- [Required work] How many lines below hold "size"? Answer with only the number.

- [Available data]

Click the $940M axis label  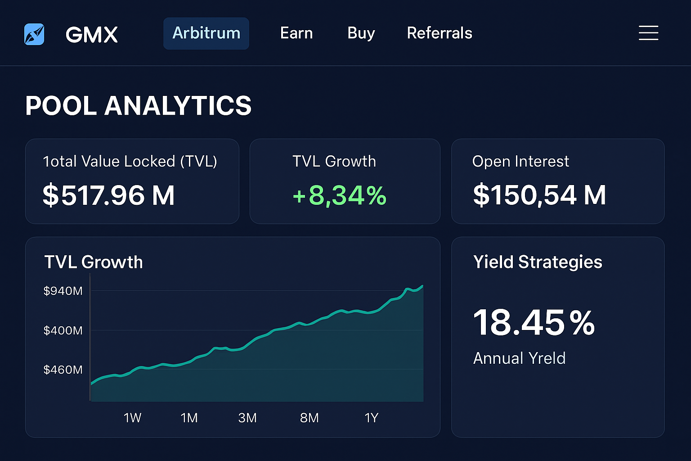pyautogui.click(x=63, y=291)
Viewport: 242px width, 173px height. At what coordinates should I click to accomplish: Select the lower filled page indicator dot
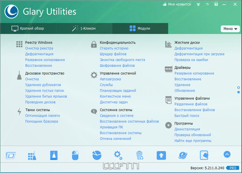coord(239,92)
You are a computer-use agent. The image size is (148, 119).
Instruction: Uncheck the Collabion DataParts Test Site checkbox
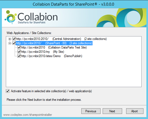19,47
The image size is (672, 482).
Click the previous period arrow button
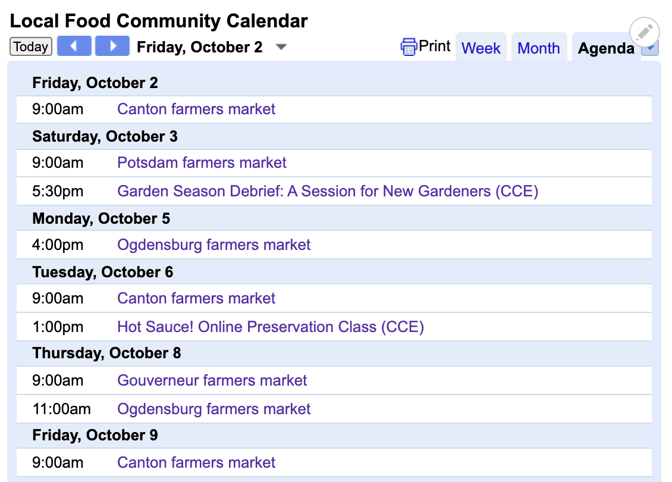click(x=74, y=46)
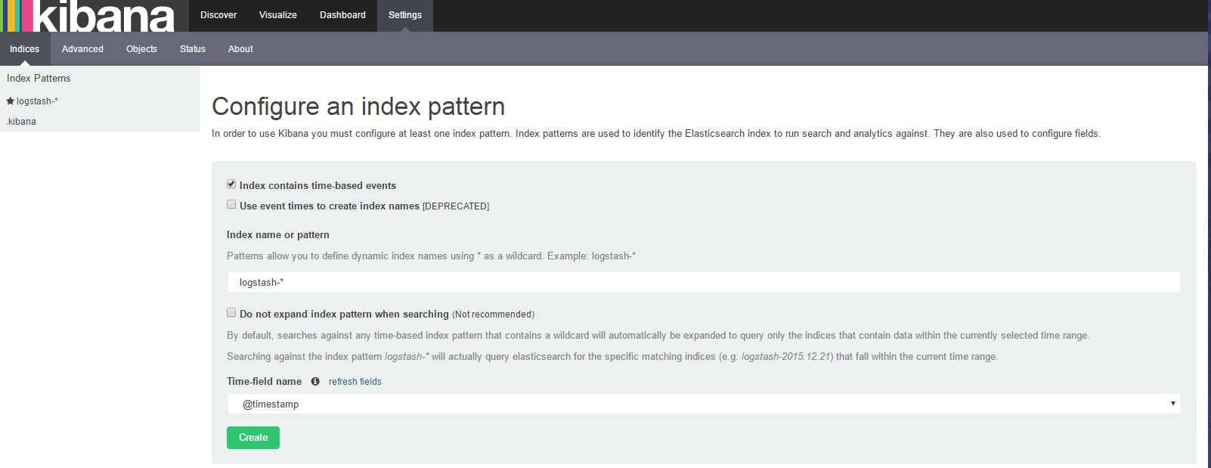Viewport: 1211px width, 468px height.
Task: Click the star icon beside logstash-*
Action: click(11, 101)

--

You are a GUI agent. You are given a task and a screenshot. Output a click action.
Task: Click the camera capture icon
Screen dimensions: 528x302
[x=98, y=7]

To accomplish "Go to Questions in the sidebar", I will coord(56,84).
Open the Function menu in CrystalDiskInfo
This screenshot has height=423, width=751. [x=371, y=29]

- [Your solution] 2